Mais ça, c’est ce que je faisais dans De Cape et de croc principalement. Quand j’ai décidé de travailler sur Le Baron, j’ai rajouté d’autres choses : j’ai fait des sanguines pour le pays des fromages, j’ai fait de l’aquarelle pour tout ce qu’il se passe en Russie. Alors j’ai travaillé de l’acrylique, mais en aplat, pour que ça ressemble à des images d’Épinal dans tout le prologue. L’acrylique n’est jamais exactement travaillé de la même façon. Très en épaisseur, pour tout ce qui est naïf, quand le baron raconte ses voyages sur la Lune où il va chercher sa hache qu’il a perdue, ou l’anecdote des canards. Pour le reste, j’en suis revenu à mon style sur De Cape et de croc, pour les pages intermédiaires et surtout sur les pages de la fin, quand il rentre à l’auberge pour raconter son histoire à tous ses vieux copains.

Jean-Luc Masbou © Delcourt

C’était un argument narratif et stylistique d’employer pleins de techniques différentes et de faire une espèce de melting pot comme ça ?

Oui, j’ai des techniques de narration qui incluent une vieille recette qui me vient de ma culture cinématographique. Quand on raconte une scène, il y a une ambiance et cette ambiance doit être différente à chaque fois pour qu’on ait vraiment l’impression de changer d’endroit au niveau de la narration. Ça me vient de Conan le barbare de John Milius où, surtout dans le début du film, on a une suite de sketches et on voit bien parrallèlement que le personnage voyage sur des centaines de kilomètres. Parce qu’à chaque fois qu’il se trouve dans un endroit, la photographie est toujours différente grâce à des ambiances colorées. Il n’y a jamais deux ambiances de taverne qui sont pareilles : un coup c’est plus rouge, un coup c’est plus ocre, un coup il y a plus de fumée, un coup il y en a moins. J’y tiens beaucoup.

Là, le but du jeu, c’était ça mais aussi de travailler sur l’imaginaire des gens. Je voulais aussi montrer ce que j’étais capable de faire au niveau du dessin : pas que de l’acrylique, du crayon, des choses plus simples et plus rigolotes ou plus compliquées, de l’aquarelle...

Et raconter, fleurir cette histoire, faire voyager les gens, montrer toutes les facettes que le baron de Münchhausen a dans son registre et tout ce que ça peut développer au niveau de l’imaginaire chez les gens. Quand on lit les aventures du baron de Münchhausen, chacun y met son imaginaire et voit le personnage d’une façon différente. Quand tu le fais en BD, si tu le dessine toujours de la même façon, tu vas imposer ta vision à toi du baron de Münchhausen. Alors que là, c’est peut être un peu déroutant, mais c’était très rigolo et j’ai eu de très bons échos sur cette idée de le dessiner à chaque fois de façon différente. Il n’est jamais habillé de la même façon : un enfant le voit comme un polichinelle, parce qu’il a cette vision-là de l’uniforme de l’armée, un coup le dessin est totalement baroque ou totalement imaginaire parce qu’il ne s’adresse pas à une seule personne mais à une foule... Donc les gens mettent pleins de choses, pleins de couleurs...

● Tâches à réaliser:
a: D'après l'entretien sur la bande dessinée Le Baron, quelle technique a servi pour tout ce qui se passe en Russie ?
b: Rédigez la suite de l'entretien sur Le Baron, s'il vous plaît, en reprenant juste après sa dernière phrase.

● Données disponibles:
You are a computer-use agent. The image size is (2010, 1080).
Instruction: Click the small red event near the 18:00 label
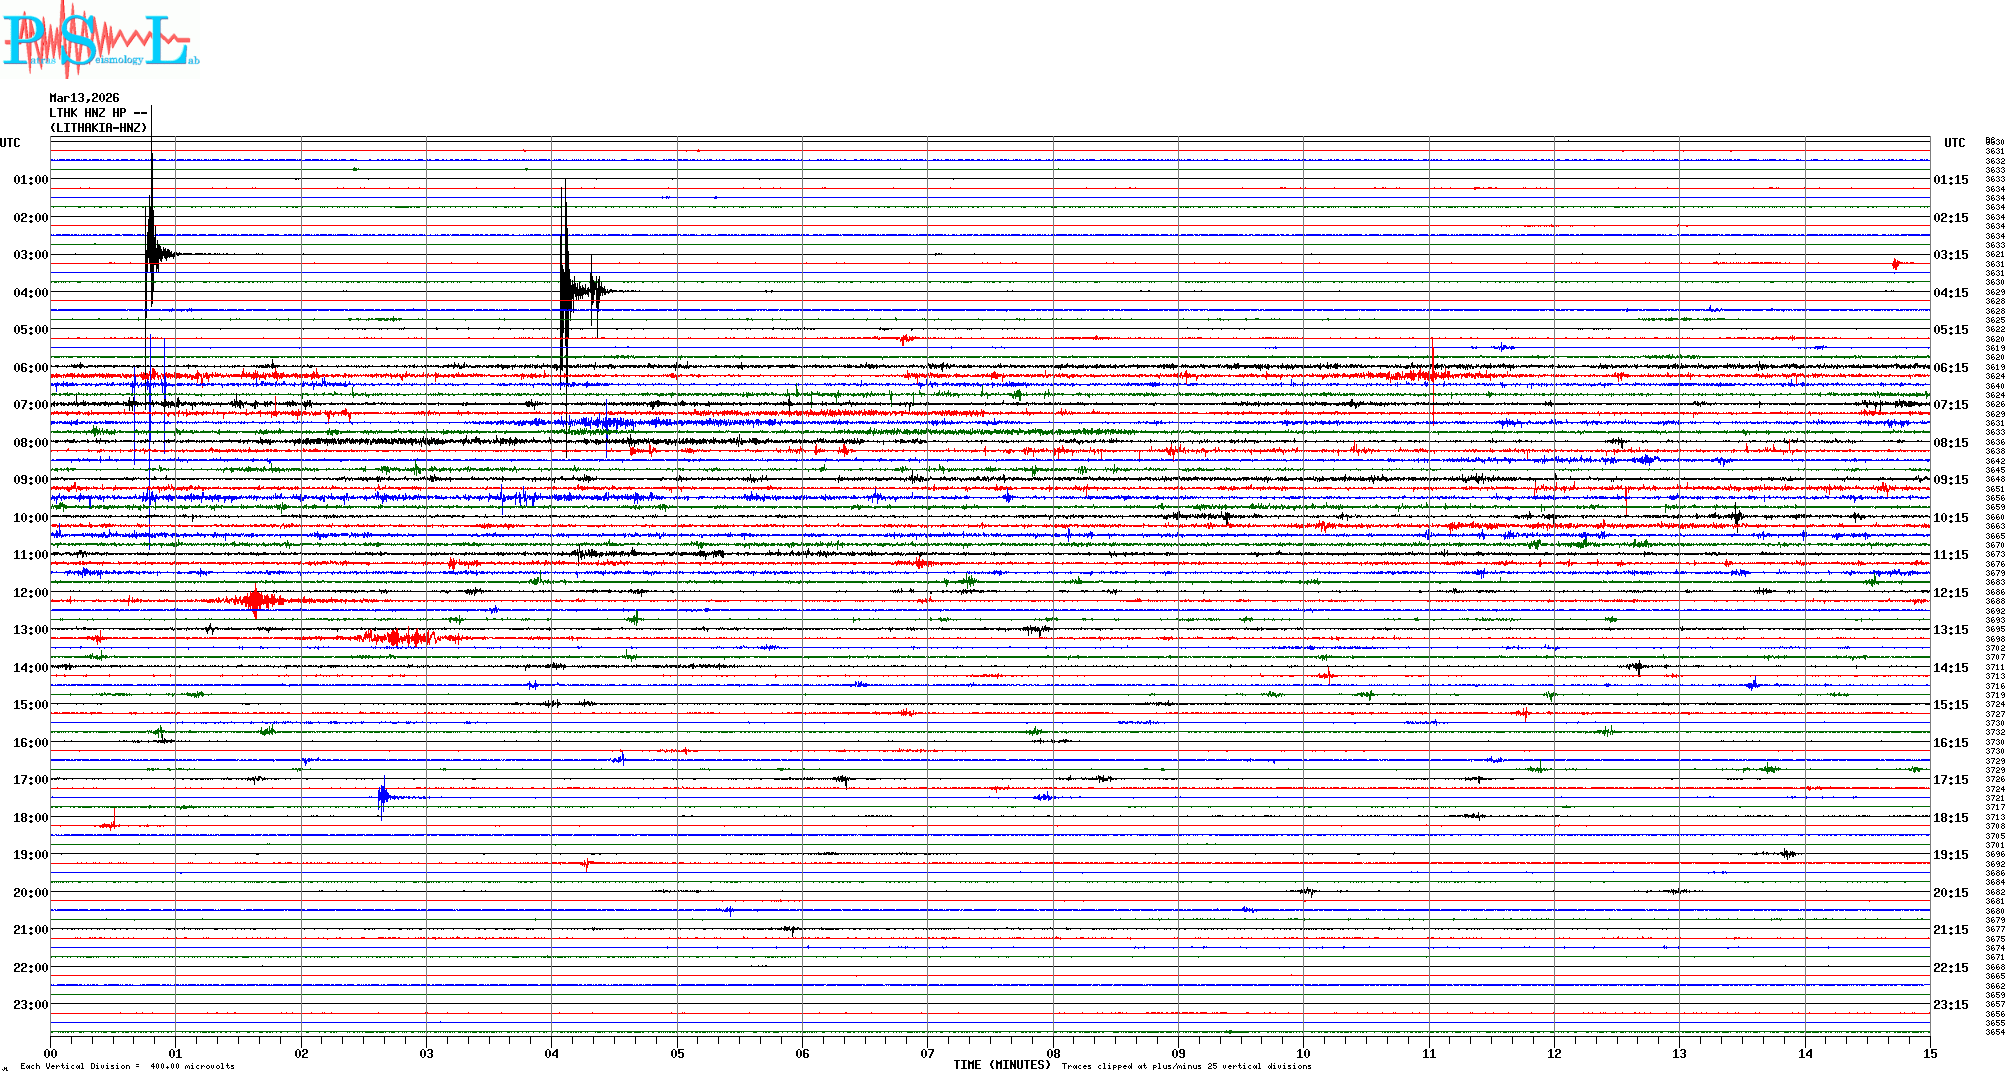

● Réponses par tâche:
a: De l'aquarelle.

b:
Justement, comment incarner ce personnage atypique qui a déjà été représenté mille fois ? Vous avez regardé tout ce qui avait été fait ou, au contraire, vous êtes revenu au texte pour être le plus spontané possible ?

Il y a un peu des deux. Je ne voulais pas qu’il ressemble à celui de Terry Gilliam, mais ça, ce n’était pas très dur. Je préférais qu’il ressemble au Baron de Münchausen de 1936, où là, le Baron et les personnages historiques ont des vrais costumes d’époque, des vrais uniformes de l’armée, de l’infanterie, des grenadiers... Je ne savais pas si les costumes étaient véridiques mais j’avais confiance dans l’Allemagne de cette époque-là pour avoir fait quelque chose de relativement juste. Et pour m’être un tout petit peu documenté sur le sujet, je me suis aperçu que oui. Quand on le met dans un corps d’armée, il a vraiment l’uniforme de ce corps d’armée.

C’était primordial, je le faisais déjà dans De Cape et de croc, même si c’était fantaisiste. On a toujours besoin de se rattacher à un univers qui existe et qu’on connaît, même si on le connaît pas par cœur. Ça permet au lecteur de se placer dans l’univers et ensuite, de le faire rêver. Voilà pourquoi j’ai pris le parti du réalisme au niveau des costumes et de certaines choses. Tout mon récit fonctionne sur le fil rouge qui raconte sa vraie histoire, son rapport avec sa femme et ses amis : là il est habillé comme capitaine de cavalerie. C’est son uniforme à lui, auquel il tient, même s’il est troué par les mites...

Jean-Luc Masbou © Delcourt

Est-ce que vous pouvez préciser votre rapport à l’écriture ? Ce n’est pas la première BD que vous scénarisez, mais c’est la première BD que vous réalisez en tant que scénariste et dessinateur. Vous avez une base textuelle avec toutes les versions qui existent du Baron de Münchausen ?

Ce n’est pas très compliqué parce que les Allemands ont une banque de données plus vaste et précise du Baron de Münchausen qu’en France. Donc ici, c’est facile de faire quelque chose que les gens n’ont pas fait. Et puis, même si tout le monde le dessinait avec son uniforme de cavalier sur un boulet, ça ne serait pas pour raconter la même chose, ce n’est jamais dessiné de la même façon...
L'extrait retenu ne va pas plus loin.